孙有禄这几天在霍家门口转悠骚扰,他自然是知道的。
他原也想去帮忙,谁知还没想好怎么帮,那男的便被陈伯一拳揍倒拎了出去,让他错失机会,郁闷好久。
那日见到孙有禄在酒肆喝酒,不知怎的,他突然灵光一现,也跟着走了进去。
这男的实在猥琐,偏又胆小如鼠,只知道在门口夹缠不清,他就算帮着将人赶走了,以满月的性子,也不过换来一个淡淡的谢字,但如果是在她最羞耻最绝望的时候,出现在她身边,救她于水火中呢?
自古以来,英雄救美这套路虽老旧,却也最得人心。
他要让她知道,小白脸是靠不住的,只有自己才是她值得托付终身的良人!
于是他请这猥琐男喝了一顿酒,又说了一个让他心驰神往的故事,果然在酒水和这个故事的刺激下,孙有禄如醍醐灌顶,当晚便翻进了霍家的院墙。
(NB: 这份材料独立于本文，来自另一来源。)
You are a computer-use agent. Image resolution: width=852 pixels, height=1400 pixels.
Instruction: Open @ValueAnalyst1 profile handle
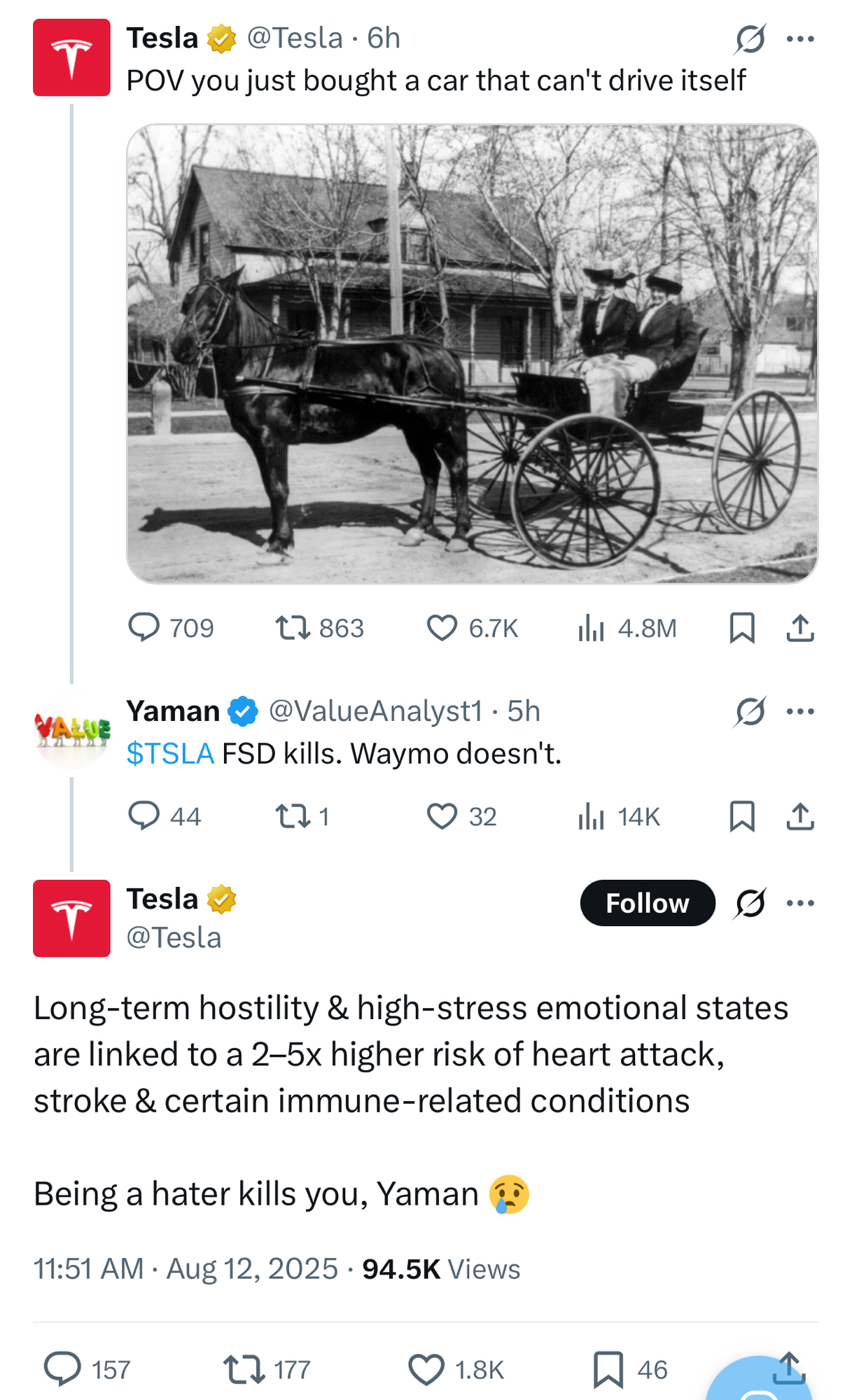tap(375, 711)
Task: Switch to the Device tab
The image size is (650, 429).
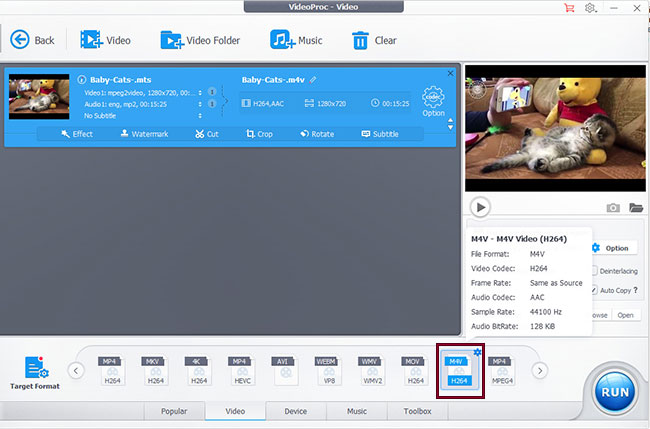Action: (x=296, y=411)
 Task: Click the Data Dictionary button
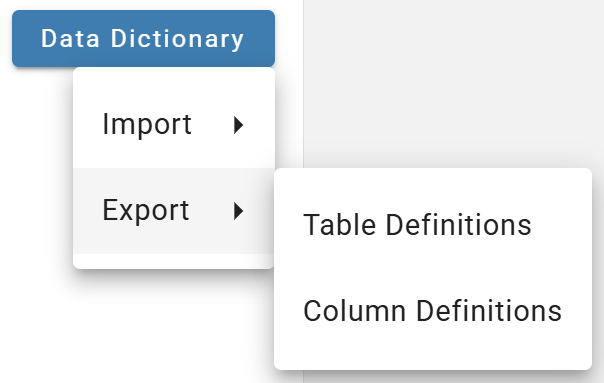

宋函一直守在门口,本想着只要里面稍有动静,他便立刻大声呼救,叫醒街坊邻居一起冲进去将满月救出,众目睽睽之下,哪怕什么都没来得及发生,满月也坏了名声,自己对她有恩,又是唯一愿意接纳她的人,到时候做妾还是做通房,还能让她有挑拣的余地?
孝期不能婚嫁,但做妾可没那么多讲究。
不不不,就跟自己娘说的一样,正妻还未进门,先纳了妾就是打脸,只能先委屈满月,先进门做个通房丫头,待自己跟佩兰完了婚,再想办法将她位份提上来,毕竟自己跟满月是青梅竹马的感情,都这般委屈她了,佩兰难道还敢不给自己面子。
娘那边就更不用担心,她是嫌弃满月身份低微,不如佩兰家世显赫,但家世显赫也有不好的地方,两家地位悬殊,妻子必不可能像其他儿媳妇一般尽心侍奉婆婆,但满月嘴甜又勤快,这点娘一向是满意的,不然当初也不会定下那口头婚约。